**Required task**
Substitute "check box" for every occurrence of "checkbox" in the lines below and reproduce them with nothing else altered.
BEGIN Material provided
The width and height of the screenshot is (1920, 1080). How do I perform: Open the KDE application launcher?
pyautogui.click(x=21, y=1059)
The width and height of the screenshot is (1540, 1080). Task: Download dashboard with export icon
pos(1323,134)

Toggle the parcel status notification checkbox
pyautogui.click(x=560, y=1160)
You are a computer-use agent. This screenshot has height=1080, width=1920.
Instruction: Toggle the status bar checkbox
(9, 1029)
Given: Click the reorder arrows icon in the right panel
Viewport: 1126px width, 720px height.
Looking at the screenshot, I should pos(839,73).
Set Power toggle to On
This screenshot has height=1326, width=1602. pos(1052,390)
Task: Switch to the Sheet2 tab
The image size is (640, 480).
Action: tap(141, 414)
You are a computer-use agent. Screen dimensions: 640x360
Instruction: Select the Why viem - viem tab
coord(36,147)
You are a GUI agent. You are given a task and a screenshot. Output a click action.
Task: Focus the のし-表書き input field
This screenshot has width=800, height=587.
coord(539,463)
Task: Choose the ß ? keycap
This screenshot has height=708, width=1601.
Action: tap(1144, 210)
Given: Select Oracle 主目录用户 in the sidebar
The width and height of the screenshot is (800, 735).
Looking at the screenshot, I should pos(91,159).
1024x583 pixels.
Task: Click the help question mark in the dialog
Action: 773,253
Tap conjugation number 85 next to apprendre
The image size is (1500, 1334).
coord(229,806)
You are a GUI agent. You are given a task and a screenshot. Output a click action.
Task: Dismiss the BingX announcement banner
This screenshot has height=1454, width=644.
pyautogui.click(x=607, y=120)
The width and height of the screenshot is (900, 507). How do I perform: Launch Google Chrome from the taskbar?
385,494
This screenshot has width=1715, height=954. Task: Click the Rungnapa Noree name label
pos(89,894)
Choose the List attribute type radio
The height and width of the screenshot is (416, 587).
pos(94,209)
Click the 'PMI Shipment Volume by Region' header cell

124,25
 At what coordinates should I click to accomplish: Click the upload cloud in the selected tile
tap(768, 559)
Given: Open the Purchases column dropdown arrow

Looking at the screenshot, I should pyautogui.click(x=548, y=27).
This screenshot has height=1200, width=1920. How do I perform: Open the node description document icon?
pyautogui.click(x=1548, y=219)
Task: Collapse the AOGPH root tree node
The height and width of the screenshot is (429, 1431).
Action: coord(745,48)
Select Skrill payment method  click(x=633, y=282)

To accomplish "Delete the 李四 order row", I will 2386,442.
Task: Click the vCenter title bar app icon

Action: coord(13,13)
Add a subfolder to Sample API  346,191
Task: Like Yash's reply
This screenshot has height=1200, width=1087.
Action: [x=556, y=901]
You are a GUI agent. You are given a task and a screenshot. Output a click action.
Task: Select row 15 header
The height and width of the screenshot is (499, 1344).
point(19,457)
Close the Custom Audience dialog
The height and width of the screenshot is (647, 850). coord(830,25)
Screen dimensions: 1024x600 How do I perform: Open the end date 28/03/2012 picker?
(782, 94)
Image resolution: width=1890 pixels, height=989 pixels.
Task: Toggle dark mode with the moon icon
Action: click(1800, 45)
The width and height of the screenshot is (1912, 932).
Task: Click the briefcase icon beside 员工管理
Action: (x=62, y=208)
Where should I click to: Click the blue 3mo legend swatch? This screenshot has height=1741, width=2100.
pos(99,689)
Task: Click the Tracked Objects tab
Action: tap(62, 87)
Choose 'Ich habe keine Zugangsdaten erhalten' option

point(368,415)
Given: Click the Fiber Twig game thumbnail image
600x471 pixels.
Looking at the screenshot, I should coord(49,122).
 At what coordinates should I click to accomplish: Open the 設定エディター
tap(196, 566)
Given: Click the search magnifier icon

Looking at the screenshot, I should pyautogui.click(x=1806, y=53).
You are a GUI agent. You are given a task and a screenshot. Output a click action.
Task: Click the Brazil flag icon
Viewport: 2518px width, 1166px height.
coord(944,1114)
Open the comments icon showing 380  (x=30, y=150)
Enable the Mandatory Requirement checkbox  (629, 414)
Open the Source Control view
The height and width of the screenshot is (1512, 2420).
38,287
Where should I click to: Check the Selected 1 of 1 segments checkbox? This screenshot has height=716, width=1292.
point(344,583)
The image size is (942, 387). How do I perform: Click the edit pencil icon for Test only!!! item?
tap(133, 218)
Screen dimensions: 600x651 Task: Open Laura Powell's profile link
END Material provided
**Result**
The width and height of the screenshot is (1920, 1080). How do I perform: Open the KDE application launcher?
pyautogui.click(x=21, y=1059)
The width and height of the screenshot is (1540, 1080). Task: Download dashboard with export icon
pos(1323,134)

Toggle the parcel status notification check box
pyautogui.click(x=560, y=1160)
You are a computer-use agent. This screenshot has height=1080, width=1920.
Instruction: Toggle the status bar check box
(9, 1029)
Given: Click the reorder arrows icon in the right panel
Viewport: 1126px width, 720px height.
Looking at the screenshot, I should pos(839,73).
Set Power toggle to On
This screenshot has height=1326, width=1602. pos(1052,390)
Task: Switch to the Sheet2 tab
The image size is (640, 480).
Action: tap(141, 414)
You are a computer-use agent. Screen dimensions: 640x360
Instruction: Select the Why viem - viem tab
coord(36,147)
You are a GUI agent. You are given a task and a screenshot. Output a click action.
Task: Focus the のし-表書き input field
This screenshot has width=800, height=587.
coord(539,463)
Task: Choose the ß ? keycap
This screenshot has height=708, width=1601.
Action: tap(1144, 210)
Given: Select Oracle 主目录用户 in the sidebar
The width and height of the screenshot is (800, 735).
Looking at the screenshot, I should pos(91,159).
1024x583 pixels.
Task: Click the help question mark in the dialog
Action: 773,253
Tap conjugation number 85 next to apprendre
The image size is (1500, 1334).
coord(229,806)
You are a GUI agent. You are given a task and a screenshot. Output a click action.
Task: Dismiss the BingX announcement banner
This screenshot has height=1454, width=644.
pyautogui.click(x=607, y=120)
The width and height of the screenshot is (900, 507). How do I perform: Launch Google Chrome from the taskbar?
385,494
This screenshot has width=1715, height=954. Task: Click the Rungnapa Noree name label
pos(89,894)
Choose the List attribute type radio
The height and width of the screenshot is (416, 587).
pos(94,209)
Click the 'PMI Shipment Volume by Region' header cell

124,25
 At what coordinates should I click to accomplish: Click the upload cloud in the selected tile
tap(768, 559)
Given: Open the Purchases column dropdown arrow

Looking at the screenshot, I should pyautogui.click(x=548, y=27).
This screenshot has height=1200, width=1920. How do I perform: Open the node description document icon?
pyautogui.click(x=1548, y=219)
Task: Collapse the AOGPH root tree node
The height and width of the screenshot is (429, 1431).
Action: coord(745,48)
Select Skrill payment method  click(x=633, y=282)

To accomplish "Delete the 李四 order row", I will 2386,442.
Task: Click the vCenter title bar app icon

Action: coord(13,13)
Add a subfolder to Sample API  346,191
Task: Like Yash's reply
This screenshot has height=1200, width=1087.
Action: [x=556, y=901]
You are a GUI agent. You are given a task and a screenshot. Output a click action.
Task: Select row 15 header
The height and width of the screenshot is (499, 1344).
point(19,457)
Close the Custom Audience dialog
The height and width of the screenshot is (647, 850). coord(830,25)
Screen dimensions: 1024x600 How do I perform: Open the end date 28/03/2012 picker?
(782, 94)
Image resolution: width=1890 pixels, height=989 pixels.
Task: Toggle dark mode with the moon icon
Action: click(1800, 45)
The width and height of the screenshot is (1912, 932).
Task: Click the briefcase icon beside 员工管理
Action: (x=62, y=208)
Where should I click to: Click the blue 3mo legend swatch? This screenshot has height=1741, width=2100.
pos(99,689)
Task: Click the Tracked Objects tab
Action: tap(62, 87)
Choose 'Ich habe keine Zugangsdaten erhalten' option

point(368,415)
Given: Click the Fiber Twig game thumbnail image
600x471 pixels.
Looking at the screenshot, I should coord(49,122).
 At what coordinates should I click to accomplish: Open the 設定エディター
tap(196, 566)
Given: Click the search magnifier icon

Looking at the screenshot, I should pyautogui.click(x=1806, y=53).
You are a GUI agent. You are given a task and a screenshot. Output a click action.
Task: Click the Brazil flag icon
Viewport: 2518px width, 1166px height.
coord(944,1114)
Open the comments icon showing 380  (x=30, y=150)
Enable the Mandatory Requirement check box  (629, 414)
Open the Source Control view
The height and width of the screenshot is (1512, 2420).
38,287
Where should I click to: Check the Selected 1 of 1 segments check box? This screenshot has height=716, width=1292.
point(344,583)
The image size is (942, 387). How do I perform: Click the edit pencil icon for Test only!!! item?
tap(133, 218)
Screen dimensions: 600x651 Task: Open Laura Powell's profile link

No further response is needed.